-- Opening Marker --

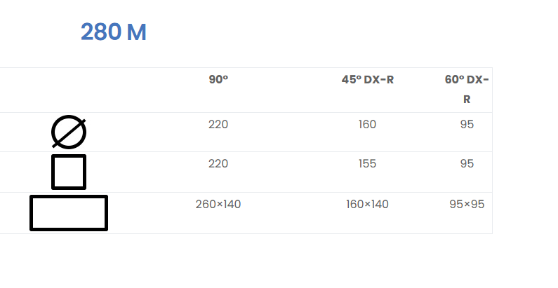Click the 280 M model heading

tap(114, 32)
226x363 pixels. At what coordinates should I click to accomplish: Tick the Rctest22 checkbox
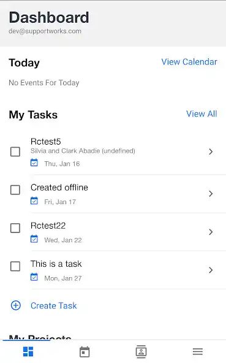[x=15, y=228]
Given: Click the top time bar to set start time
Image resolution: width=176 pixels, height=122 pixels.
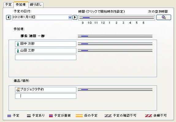Looking at the screenshot, I should [x=117, y=17].
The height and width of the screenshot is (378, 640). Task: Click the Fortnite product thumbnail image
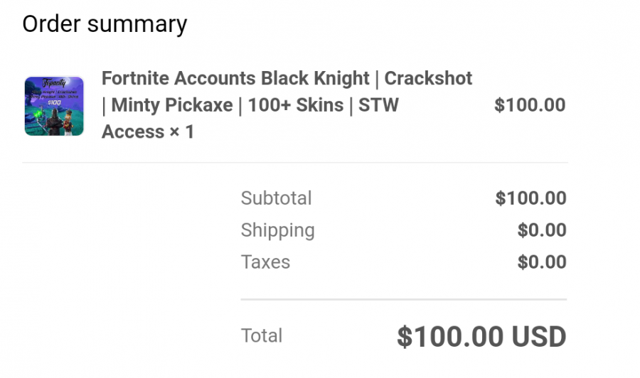[54, 106]
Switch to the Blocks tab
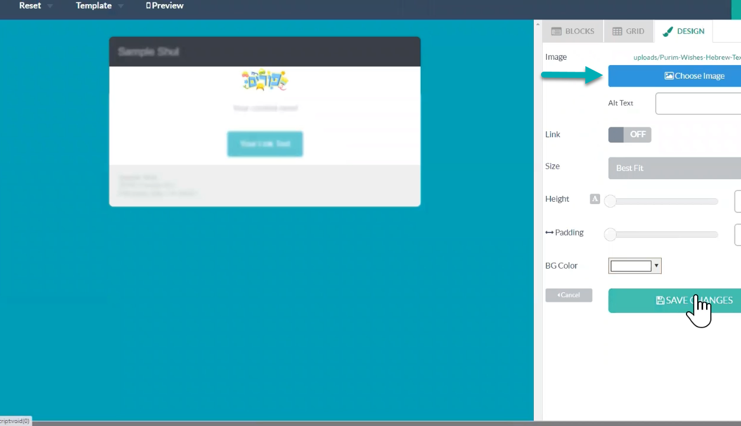The image size is (741, 426). pyautogui.click(x=573, y=31)
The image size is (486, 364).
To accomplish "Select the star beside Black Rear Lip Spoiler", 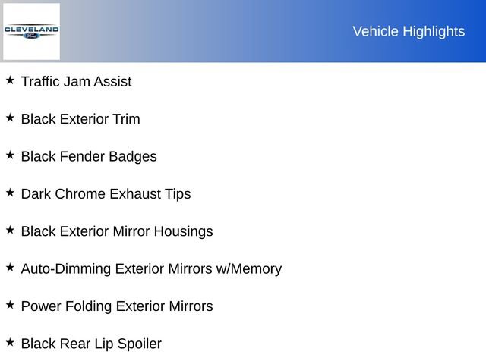I will point(10,343).
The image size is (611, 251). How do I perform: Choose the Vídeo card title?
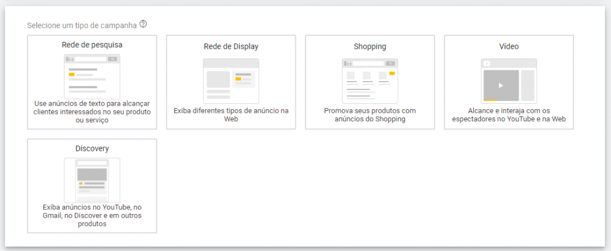(509, 47)
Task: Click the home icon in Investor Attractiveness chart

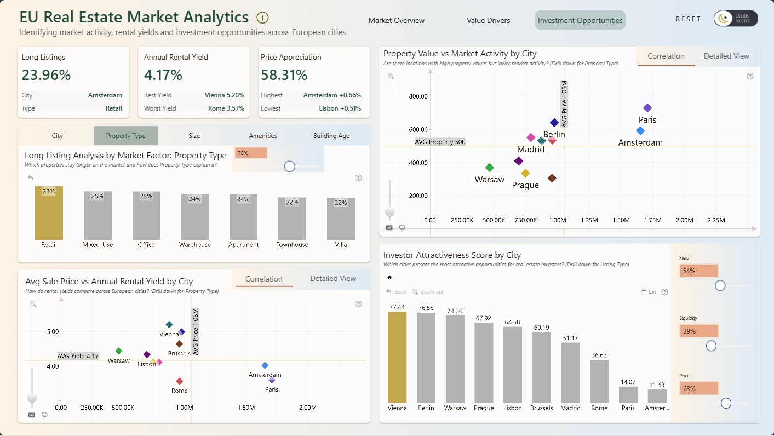Action: pyautogui.click(x=389, y=278)
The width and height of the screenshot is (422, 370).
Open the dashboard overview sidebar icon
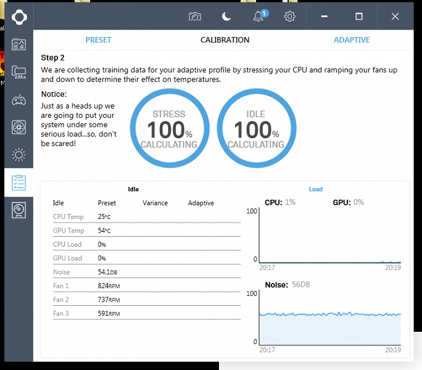click(19, 44)
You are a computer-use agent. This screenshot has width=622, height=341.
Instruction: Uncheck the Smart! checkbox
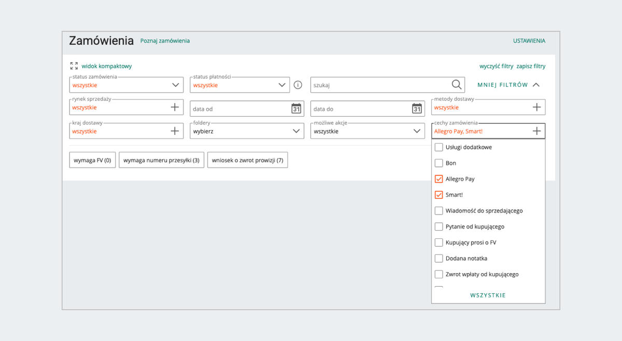[x=439, y=195]
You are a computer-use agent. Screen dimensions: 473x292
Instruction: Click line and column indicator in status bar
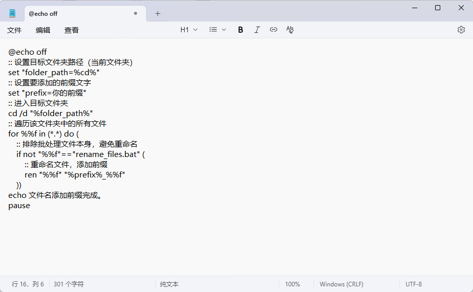click(x=28, y=284)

-- Closing Marker --

• **Problem to work on**: Print the lines from the one that contains "Instruction: Uncheck the Smart! checkbox" through the last line of the data, exactly and in full, and no other lines. Pictures are not part of the copy.

• **Answer space**:
Instruction: Uncheck the Smart! checkbox
[x=439, y=195]
You are a computer-use agent. Screen dimensions: 473x292
Instruction: Click line and column indicator in status bar
click(x=28, y=284)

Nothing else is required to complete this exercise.